EXCERPTED PASSAGE:
************

KU’s Brady Morningstar mired in shooting slump

By Tom Keegan     Nov 19, 2010

Brady Morningstar’s high school coach at Free State, Jack Schreiner, has a good laugh when he thinks back to his former star player coming into the gymnasium all fired up, convinced he finally had found the perfect jump shot.

“Yeah,” Morningstar confirmed. “I wasn’t the strongest guy out there. I was a little scrawny white boy, so I was hitching on my jump shot and my set shot would come off too slow.”

Morningstar would wear out the Shoot-Away in practice.

“I was trying to figure out who I should shoot like,” Morningstar said. “Obviously, you’ve got to have your own shot, but you know, sometimes I’d have a high arc, sometimes I wouldn’t. Each week, I’d just try to perfect my shot. I was young and immature and I wanted to look like the guys on TV and shoot like them.”

Now Morningstar’s one of the guys on TV. And on YouTube. Nobody will imitate his YouTube moment in a game. Everybody imitates it on YouTube. The moment of course, is the hilarious, inept free-throw attempt against Texas last Feb. 8.

“Bloopers happen,” Morningstar said. “That was pretty funny. I don’t know how many hits it has on YouTube, a couple million or so, I think. I never in my lifetime thought I’d have a couple million hits on YouTube.”

Morningstar obviously doesn’t have the clip bookmarked and hasn’t been to it in quite a while. As of Thursday night, Morningstar’s free throw slip clip had been viewed 3,626,327 times. (Prepare to cringe because you have arrived at the point in the column where I desperately attempt to show I’m not only young, but also hip to Internet lingo.)

It’s gone viral. Think about that number: 3,626,327. That’s whack.

Anyway, Morningstar happens to be in a shooting slump that has lasted 12 games.

************

Saved data entries

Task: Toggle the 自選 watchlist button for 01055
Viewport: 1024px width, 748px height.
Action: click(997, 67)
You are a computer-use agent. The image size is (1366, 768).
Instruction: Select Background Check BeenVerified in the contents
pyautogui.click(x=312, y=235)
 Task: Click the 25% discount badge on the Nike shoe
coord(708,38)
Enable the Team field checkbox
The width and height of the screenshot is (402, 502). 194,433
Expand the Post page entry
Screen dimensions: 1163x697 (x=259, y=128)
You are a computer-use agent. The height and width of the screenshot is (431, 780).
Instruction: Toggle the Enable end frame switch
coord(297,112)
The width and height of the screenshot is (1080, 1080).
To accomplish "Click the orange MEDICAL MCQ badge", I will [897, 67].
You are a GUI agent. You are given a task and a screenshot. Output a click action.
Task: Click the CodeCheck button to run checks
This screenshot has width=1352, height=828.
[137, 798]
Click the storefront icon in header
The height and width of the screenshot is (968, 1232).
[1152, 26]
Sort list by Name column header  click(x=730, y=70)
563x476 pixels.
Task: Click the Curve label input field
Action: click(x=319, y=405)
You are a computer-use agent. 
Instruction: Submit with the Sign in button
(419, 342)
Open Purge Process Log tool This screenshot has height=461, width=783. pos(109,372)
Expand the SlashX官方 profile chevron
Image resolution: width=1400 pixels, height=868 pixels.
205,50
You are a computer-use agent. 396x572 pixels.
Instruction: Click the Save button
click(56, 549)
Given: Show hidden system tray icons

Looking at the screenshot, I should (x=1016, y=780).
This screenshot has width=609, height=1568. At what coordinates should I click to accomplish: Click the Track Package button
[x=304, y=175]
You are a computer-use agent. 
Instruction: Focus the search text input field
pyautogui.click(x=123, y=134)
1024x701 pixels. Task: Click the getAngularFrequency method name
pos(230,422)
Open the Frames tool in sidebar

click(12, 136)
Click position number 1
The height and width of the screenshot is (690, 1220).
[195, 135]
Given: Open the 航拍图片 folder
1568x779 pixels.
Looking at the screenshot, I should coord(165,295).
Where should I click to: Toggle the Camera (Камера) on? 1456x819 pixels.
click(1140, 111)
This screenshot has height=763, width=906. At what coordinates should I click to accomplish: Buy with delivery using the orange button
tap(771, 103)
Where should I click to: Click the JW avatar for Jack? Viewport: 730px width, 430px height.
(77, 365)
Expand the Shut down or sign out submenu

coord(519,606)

************

PROBLEM TO SOLVE: Pick up the column on Brady Morningstar's shooting slump after its last sentence and continue writing it. The listing plays no part in what you need to do.

ANSWER SECTION:
In the first 68 games of his KU career, the senior guard had a .431 overall shooting percentage and a .432 three-point accuracy rate. In the past 12 games he has shot .342 overall and .211 from long range. His free throw rate has dropped from .769 to .400.

The slump started the very next game after the Texas game. He shot better before he went viral. Just a coincidence?

“Yeah, I think so,” Morningstar said with a smile. “That has nothing to do with it.”

To the naked eye, his shot looks as if it has a hitch and a higher arc this year. When it comes to watching shooters, results can fool the eyes into thinking the process has changed when it really hasn’t. A guy who used to tinker as much with his shot as Morningstar did ought to be able to feel if it’s different. The trained eyes of coaches would catch any differences.

“I don’t think it’s different and I haven’t heard it’s any different,” he said. “It’s just not going in as much right now. I’m not worried about it. Shooters go through slumps. They feel good. They’re in rhythm. All my mechanics feel good. They’re just not falling.”

Morningstar has attempted all of 18 three-pointers during his slump. Xavier Henry hoisted 49 shots during a nine-game, .265 three-point shooting slump last season.

Look for Brady to nail slump-busters as soon as tonight against North Texas.